力量强化者只觉得手腕一阵剧痛,凝聚的力量瞬间溃散,整条胳膊软软地垂了下来。
另外四人见状,肝胆俱裂,但训练有素的他们还是同时从不同角度攻来。
时漾身影微动,如同鬼魅般在房间内留下几道残影。手中钢筋或点、或抽、或拨,动作写意轻松,仿佛不是在生死搏杀,而是在闲庭信步。
“砰!”
“啪!”
“哎哟!”
接连几声闷响和惨叫,剩下的四人以各种诡异的姿势摔倒在地,或是抱着膝盖,或是捂着胳膊,瞬间失去了战斗力,只剩下痛苦的呻吟。
时漾用钢筋戳了戳地上那个还在试图挣扎的力量强化者,轻笑:“就这点本事,也学人半夜摸门?”

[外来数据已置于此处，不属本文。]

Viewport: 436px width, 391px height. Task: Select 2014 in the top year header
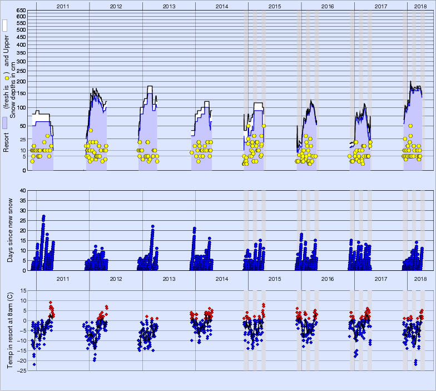point(221,6)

她耳朵微动,听到外面走廊传来急促却刻意放轻的脚步声在慢慢靠近。
走廊上,影鼠带着两名手下正屏息凝神靠近卧室门口,就听到了低低的痛呼声,还以为是同伴得手了,刚想接应,房门突然从里面打开,走出来的却不是他们的人,而是一个女人!
影鼠瞳孔骤缩,再看房间里横七竖八躺了一地的同伴,心瞬间沉到谷底。
“撤!”影鼠当机立断,低喝一声,三人毫不犹豫,转身就向走廊尽头的窗户扑去,那是他们预设的撤离路线。
“来了也不打声招呼就想走?”时漾语气带着一丝慵懒,手腕一甩,那根锈蚀钢筋旋转着呼啸甩出,在空中划出一道优美的弧线。
“啪啪啪!”
三声几乎不分先后的脆响在安静的小楼内响起。
影鼠三人只觉得小腿处传来钻心剧痛,下盘一软,全部向前扑倒,摔作一团,抱着小腿惨叫起来。
就在这时,小楼内灯光“啪”地一声大亮。
祈星和祈月从楼梯口跑了上来,看到眼前的场景面色微变,快步站到了时漾身边。
两人眼神都异常明亮,带着与年龄不符的镇定。
祈星看着地上倒了一片,哀嚎不止的内城精锐,眉头微皱,问时漾:“时漾姐,这些人要怎么处理?”
他话音刚落,旁边的祈月便接口道,声音清脆,却带着一股与她稚嫩外表截然不同的冷意:“他们都是坏人,想杀姐姐。都杀了好了。”
地上疼得龇牙咧嘴的影鼠等人听到这话,吓得一个激灵,连惨叫都憋了回去,惊恐地看向那个看起来不过八九岁,一脸乖巧模样的女孩。
小姑娘家家的,怎么杀心这么重?
时漾被祈月这话逗笑了,伸手揉了揉小丫头有些干枯的头发:“小姑娘家家的,怎么动不动就打打杀杀。”语气里没有责备,反而带着点纵容。
祈月被时漾一摸,脸上那点冷意瞬间冰雪消融,变脸似的换上满脸孺慕和乖巧,甚至还往时漾身边贴了贴,用小脑袋蹭了蹭时漾的手心,一副依赖至极的模样。
祈星无奈地看了妹妹一眼,再次询问:“时漾姐,要不要找强哥他们过来,先把人关起来?”
“不用那么麻烦。”时漾摆摆手,目光落在面如死灰的影鼠身上,语气平淡却带着不容置疑的压迫感,“内城的?徐明远的人,还是王雄的人?”
影鼠几人脸色一变,眼神闪烁。
时漾轻笑一声,了然道:“看来是王雄的人。”她走到影鼠面前,蹲下身,用钢筋轻轻抬起他的下巴,“我不杀你们。”
影鼠眼中闪过一丝难以置信。
“回去告诉王雄,”时漾的声音清晰传入他耳中,也传入其他俘虏耳中,“我在这里等着他,来给他弟弟报仇。”
她站起身,对祈星祈月道:“把这些‘客人’请出去吧,别脏了地方。”
灯光下,她的身影被拉长,投射在墙壁上,带着种不可撼动的威势。